The 125 refugees arrived in Paris, from the chilean capital, Santiago, on the 27 and 28 of January. They had sought refuge at the French Embassy in Santiago after the military coup of II September last year.
The group included about 30 non-Chileans -- most of them from other parts of Latin America -- and about the same number of children.
Since their arrival, the refugees have been accommodated at seventeen centres throughout France. They have been receiving 47 francs (about four pounds sterling) a day from the French Government. Various religious organisations have been helping them to find permanent accommodation and to learn French.
France was among the first countries to recognise Chile's new military regime.
SYNOPSIS: At the town of Chamerolles in central France, dozens of refugees from Chile have started a new life with the help of the French government and religious welfare organisations.

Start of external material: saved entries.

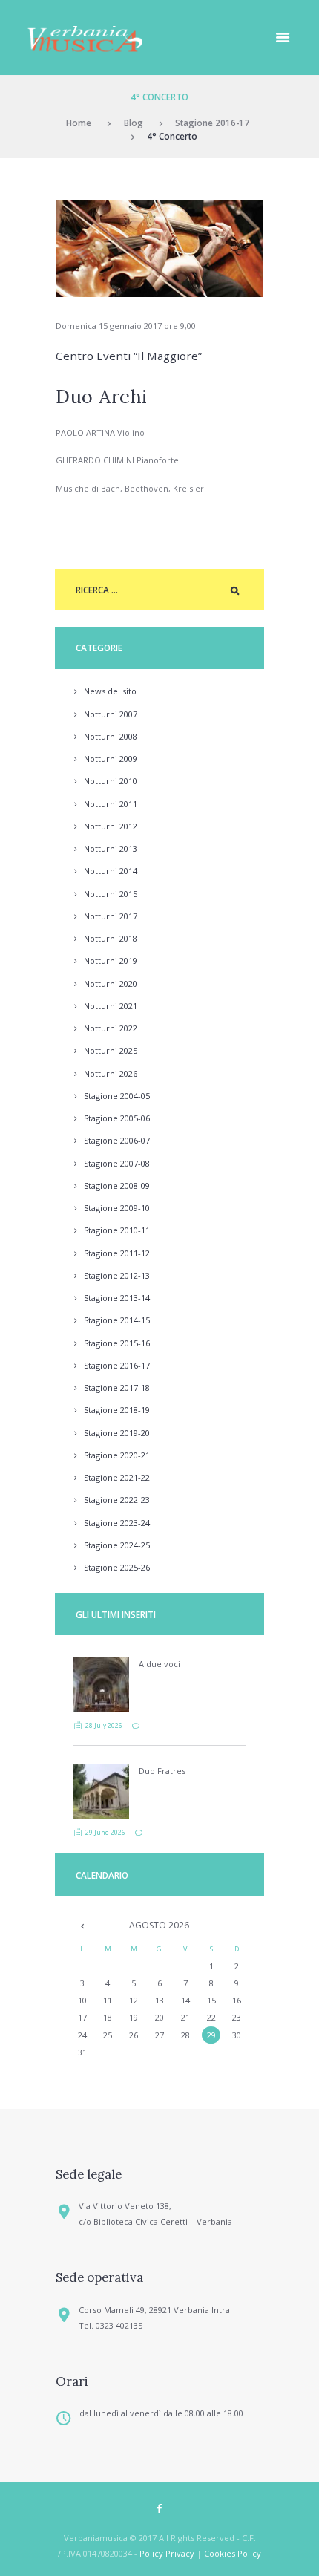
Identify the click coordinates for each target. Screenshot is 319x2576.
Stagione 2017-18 (117, 1387)
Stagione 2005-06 (117, 1118)
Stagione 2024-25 (117, 1545)
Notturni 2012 (110, 826)
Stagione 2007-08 (117, 1163)
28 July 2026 (103, 1725)
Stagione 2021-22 (117, 1477)
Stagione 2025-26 (117, 1567)
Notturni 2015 (110, 893)
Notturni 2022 (110, 1028)
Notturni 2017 (110, 916)
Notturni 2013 (110, 848)
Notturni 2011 (110, 803)
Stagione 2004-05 (117, 1095)
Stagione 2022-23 (117, 1499)
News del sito (110, 691)
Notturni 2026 (110, 1073)
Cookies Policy (232, 2553)
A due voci (159, 1663)
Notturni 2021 (110, 1005)
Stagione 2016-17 (212, 122)
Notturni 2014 (110, 870)
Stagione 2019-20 (117, 1432)
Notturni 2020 (110, 983)
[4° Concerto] (159, 248)
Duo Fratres (162, 1770)
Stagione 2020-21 (117, 1455)
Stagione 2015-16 (117, 1343)
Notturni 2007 (110, 714)
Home (78, 122)
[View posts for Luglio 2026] (82, 1925)
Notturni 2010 (110, 780)
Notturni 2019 (110, 960)
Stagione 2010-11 (117, 1230)
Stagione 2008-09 (117, 1185)
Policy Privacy (166, 2553)
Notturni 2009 (110, 758)
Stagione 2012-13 (117, 1275)
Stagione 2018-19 (117, 1409)
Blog (133, 122)
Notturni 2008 (110, 736)
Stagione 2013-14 (117, 1297)
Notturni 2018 (110, 938)
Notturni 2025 (110, 1050)
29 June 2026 (105, 1832)
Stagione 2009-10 (117, 1207)
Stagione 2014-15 (117, 1320)
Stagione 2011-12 (117, 1253)
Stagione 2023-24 (117, 1522)
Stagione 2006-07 (117, 1140)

One hundred and twenty five refugees arrived at Orly Airport at the end of last month. They had sought refuge at the french Embassy in the Chilean capital, Santiago, after the military coup in September last year.
Since they arrived in France, the refugees have been accommodated at seventeen centres throughout the country. The group included about thirty non-Chileans -- mostly from other Latin American countries -- and about the same number of children. They'vs been living in temporary accommodation, while welfare organisations try to find them work and housing.
One of the major obstacles for the refugees is learning a new language. Both adults and children are being sent to schools each day. The French government has been paying each adult four pounds a day until they can find work. Most of the refugees arrived with no money and no possessions.
France is expected to accept more refugees from Chile in the next few weeks. More than two hundred people sought refuge at the French Embassy in Santiago. But some of them had not been granted safe conduct passes by the new military regime, and were under investigation for possible criminal offences. The refugees in France are among more than two thousand who have left Chile since the coup. The United Nations High Commission for Refugees has been looking after about one hundred and fifty people who have not been accepted by any country.